In his cross-examination for the panel, Wren tried to establish the reliability of Veitch’s predictions of traffic volumes. He asked Thompson to what extent the committee can rely on on time projections given. Thompson said it was difficult to give much reliance to any of the predictions given the lack of rigour in modelling.

Those watching the hearings today commented the level of technical detail was hard-going.

Thompson faced tough cross-examination from Wren, and Tweedie questioned his credentials by inferring he does not have sufficient experience in traffic modelling. It was argued that Veitch, traffic-expert for the LMA, has more project experience than Thompson.

Tweedie suggested a cost benefit analysis would be of limited use because some impacts can only be quantified and not costed. Thompson disagreed and argued for transparency and a full evaluation.

According to those watching today, the sparring between Tweedie and Thompson was relentless with the LMA trying to discredit the witness and trip up his evidence, before finally giving up to relief all round!

More experts tomorrow!

 

Lunch update

Yarra Council begins its detailed argument to prove that LMA has not provided sufficient information for the proper assessment of the negative impacts or the positive benefits.

Yarra argues the benefits claimed by LMA can be categorised into three types:

  • Resilient benefits – these have been questioned and have adverse impacts not accounted for in the CIS
  • Implied or illusory benefits – LMA has declared there are benefits such as greater capacity for the network, off-peak’ travel time improvements, social connectivity, improved access for outer suburban residents in the East and West
  • A third category was the benefits that other parties espoused, being quoted by LMA:  Eddington and Glaeser.

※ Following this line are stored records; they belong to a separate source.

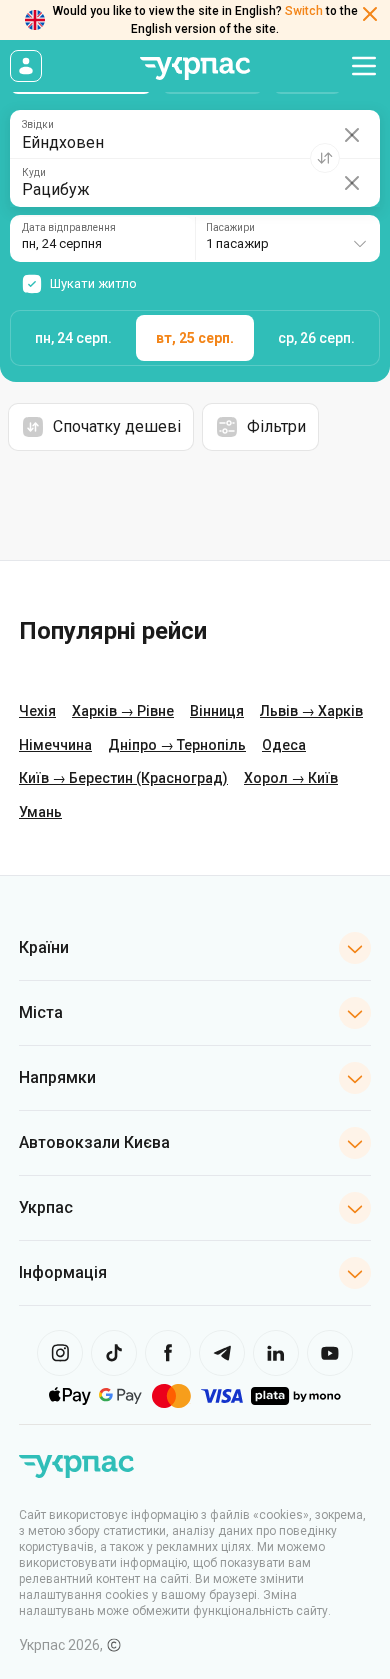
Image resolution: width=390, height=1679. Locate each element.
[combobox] (287, 238)
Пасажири (230, 228)
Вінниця (217, 711)
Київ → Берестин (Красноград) (123, 778)
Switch (304, 11)
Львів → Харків (311, 711)
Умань (40, 812)
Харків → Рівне (123, 711)
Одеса (284, 745)
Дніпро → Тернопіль (177, 745)
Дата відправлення (69, 228)
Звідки (38, 125)
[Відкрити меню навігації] (364, 66)
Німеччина (55, 745)
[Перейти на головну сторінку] (195, 68)
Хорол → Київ (291, 778)
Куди (34, 173)
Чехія (37, 711)
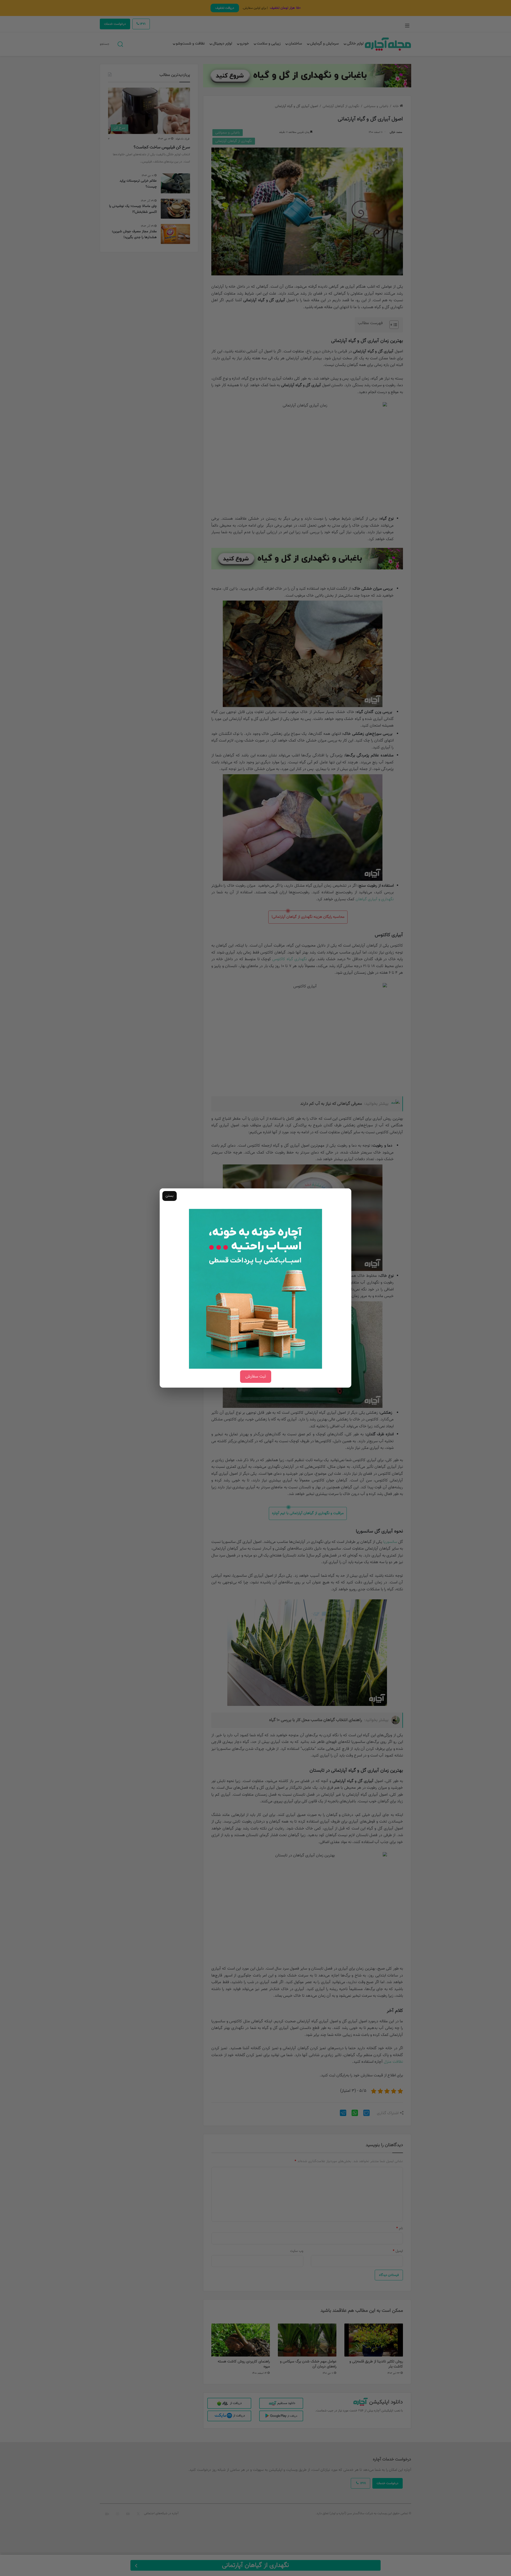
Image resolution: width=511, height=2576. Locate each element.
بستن (170, 1196)
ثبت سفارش (255, 1376)
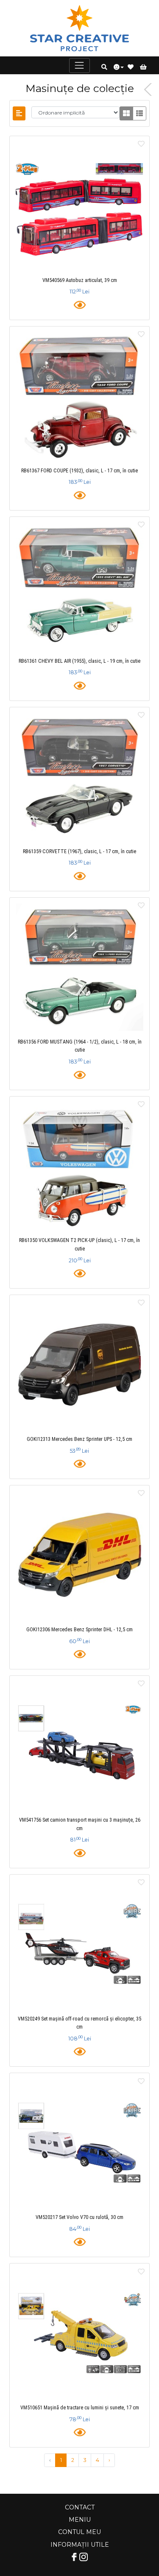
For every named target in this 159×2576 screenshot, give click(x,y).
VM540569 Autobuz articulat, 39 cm (79, 280)
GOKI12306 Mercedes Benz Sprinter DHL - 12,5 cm (79, 1630)
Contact (80, 2507)
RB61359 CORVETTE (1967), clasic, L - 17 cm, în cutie (79, 851)
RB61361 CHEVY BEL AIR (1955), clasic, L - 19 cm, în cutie (79, 661)
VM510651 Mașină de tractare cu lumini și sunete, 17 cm (79, 2408)
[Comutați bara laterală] (19, 113)
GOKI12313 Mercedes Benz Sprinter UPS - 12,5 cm (79, 1439)
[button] (104, 67)
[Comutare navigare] (79, 65)
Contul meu (79, 2532)
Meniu (80, 2519)
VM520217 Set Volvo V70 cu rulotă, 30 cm (79, 2217)
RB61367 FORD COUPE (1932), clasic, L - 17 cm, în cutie (79, 471)
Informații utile (79, 2544)
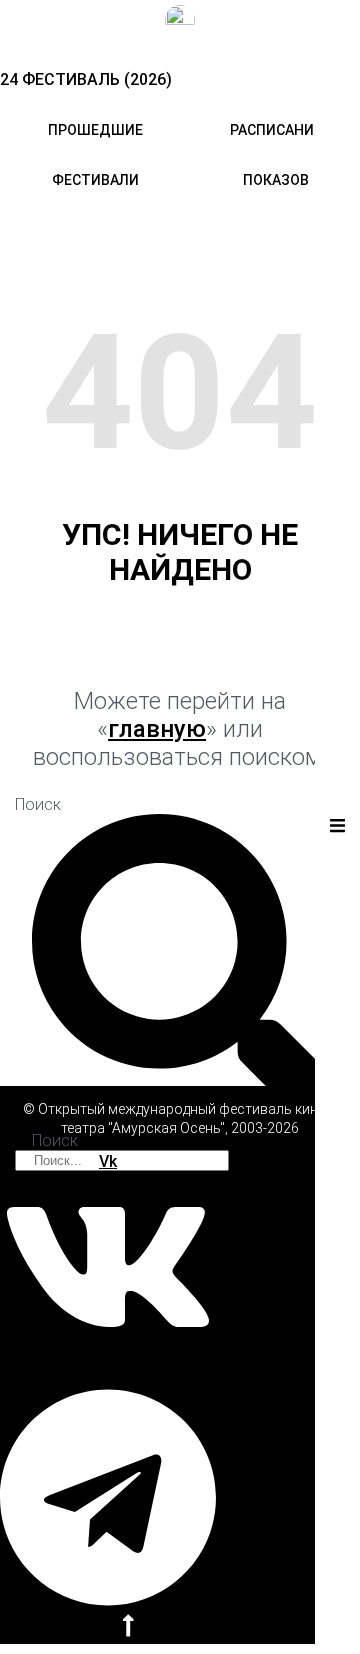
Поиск (38, 804)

Regarding the impacts, Yarra said there were broad categories of massive intrusion on the community:

  •  Visual
  • Heritage destruction
  • Compulsory acquisition
  • Community amenity

More detailed reasoning and argument came from Yarra around the issue of Hoddle St flyover.   The Yarra Council argued the LMA engaged a witness who was unfamiliar with the project and that this had left the panel with a series of non-committal and incomplete statements.

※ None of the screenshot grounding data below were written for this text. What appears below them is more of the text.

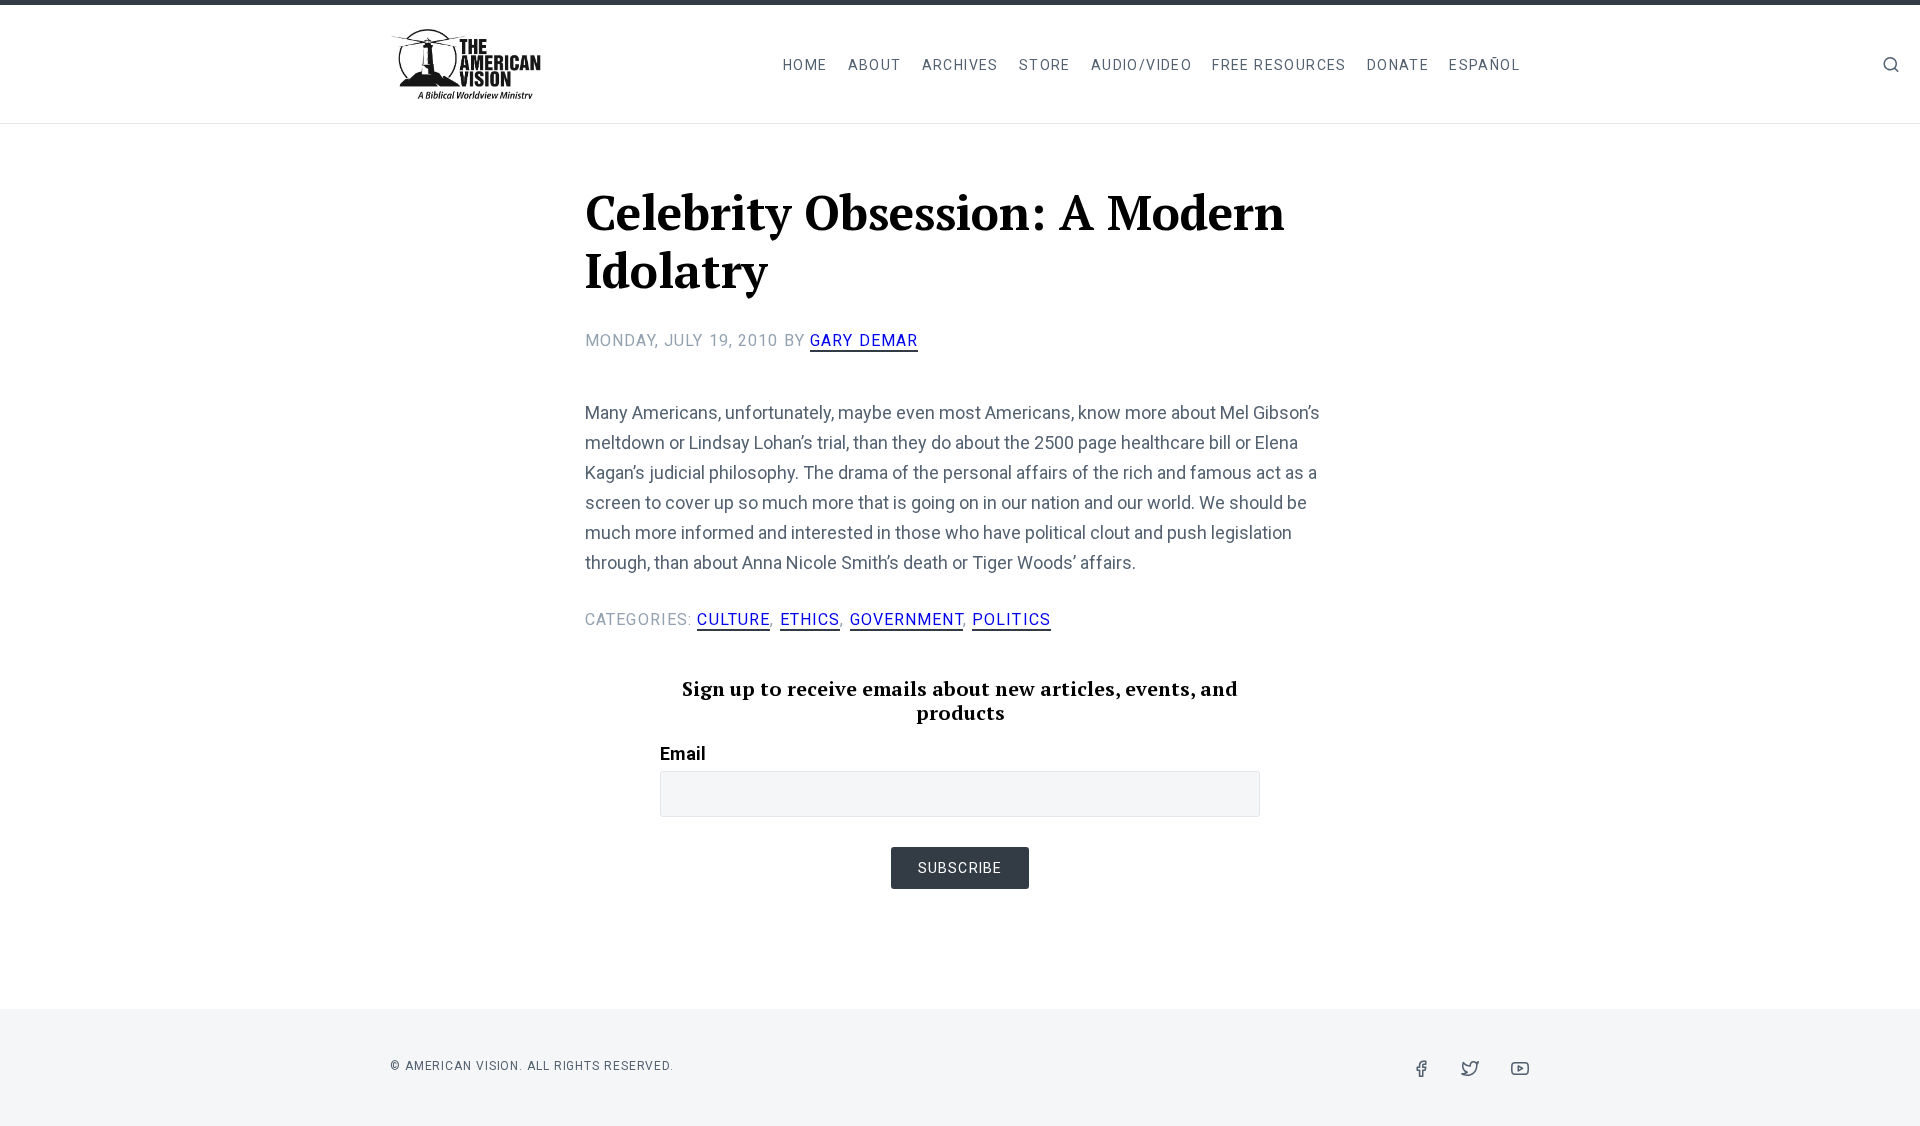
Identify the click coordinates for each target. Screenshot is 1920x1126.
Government (906, 619)
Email (683, 753)
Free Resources (1279, 65)
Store (1045, 65)
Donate (1398, 65)
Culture (733, 619)
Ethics (810, 619)
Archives (960, 65)
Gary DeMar (864, 340)
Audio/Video (1141, 65)
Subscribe (959, 868)
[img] (1891, 64)
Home (805, 65)
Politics (1011, 619)
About (875, 65)
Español (1484, 65)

Similarly, project design decisions such as Elliot Ave interchange, the western portal, and the elevated viaduct or port connection were open to alternative design and Yarra urged the committee to recommend that LMA goes back to the drawing board and ensure that the project is the best that can be delivered.

The Chair has sought clarification from Yarra with respect to their position on Part A (tunnel) without Part B (viaduct).  Barrister Adrian Finanzio has taken the question on notice to seek further instructions from the Yarra Council.

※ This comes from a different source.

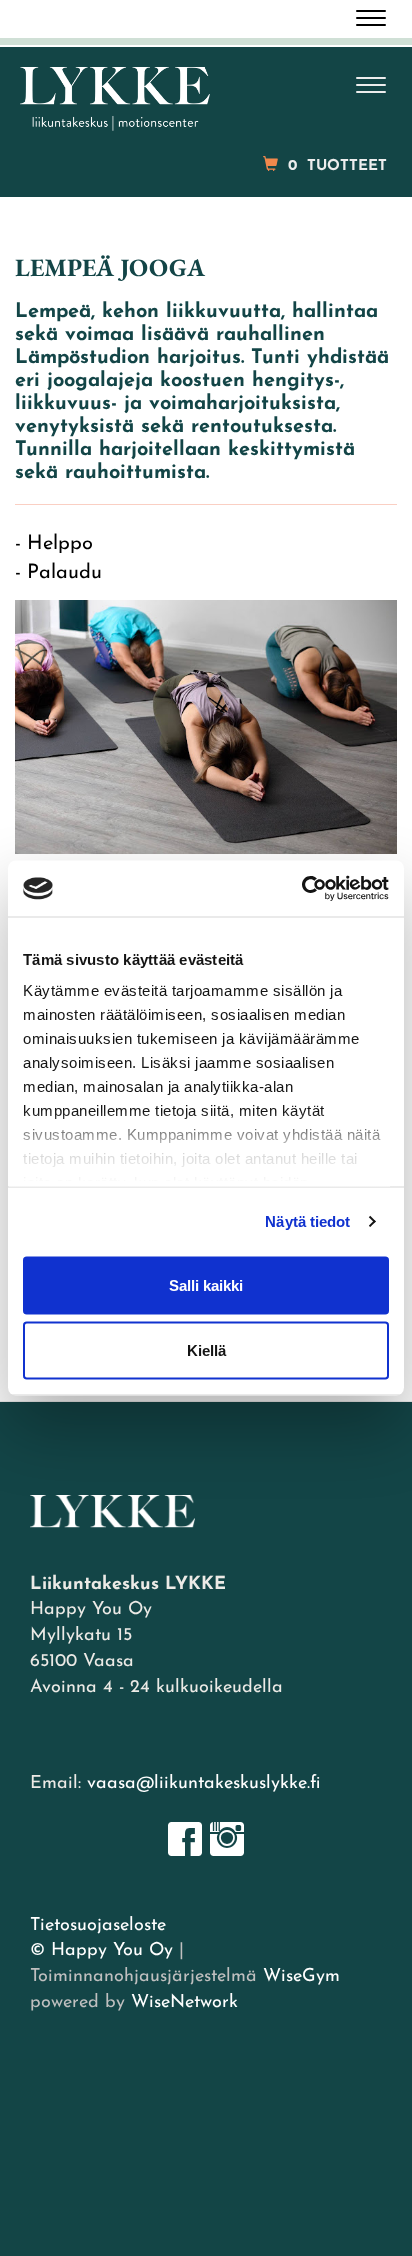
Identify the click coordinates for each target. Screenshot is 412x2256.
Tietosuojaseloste (98, 1926)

Peter Thompson has taken the expert’s chair to talk traffic for Yarra.

He says a cost benefit analysis is an integral part of assessing projects of this nature – and the absence of this means the CIS cannot be said to to comply with best practice, nor can it be said it provides value for money.

He argues there are few details in the CIS on the scope and range of sensitivity testing and that this can conceal realistic range of traffic flows.

Another notable omission is the treatment of induced traffic: induced traffic is the response of travellers to make additional trips when the cost of making those trips is reduced. Failure to address induced traffic means traffic forecasts can be distorted and project benefits can also be distorted.

The witness has no confidence that EWL represents value for money as best practice modelling must be undertaken in order to make this assessment.

Week four

Week four begins; 17 days remaining.  And still new information is sought and forthcoming.

The LMA circulated traffic data requested by the panel last week (Documents 196-7).

A document outlining the timetable was also tabled indicating that bids from tenderers are due 28 April.

New versions of the performance requirements were also tabled, as was the MOU between the City of Melbourne and LMA to manage sporting facilities at Royal Park and Princes Park (Document 204).

We will confirm the details of the MOU as soon as possible: but it possibly includes Poplar Oval becoming a turf wicket oval and Flemington Oval to be upgraded with a fence on Flemington Road.

MOU

MOU2 MOU3

The City of Yarra then opened their submission focusing on whether the project will deliver a net community benefit.

Yarra mounted the argument that the reference project does not provide a clear definition of the project and does the net community benefit test is fundamental.  They argued the LMA must show that the project is “optimal” must consider if there are prudent and feasible alternatives.

Yarra said the LMA has presented a “barely acceptable project” – and this is unacceptable.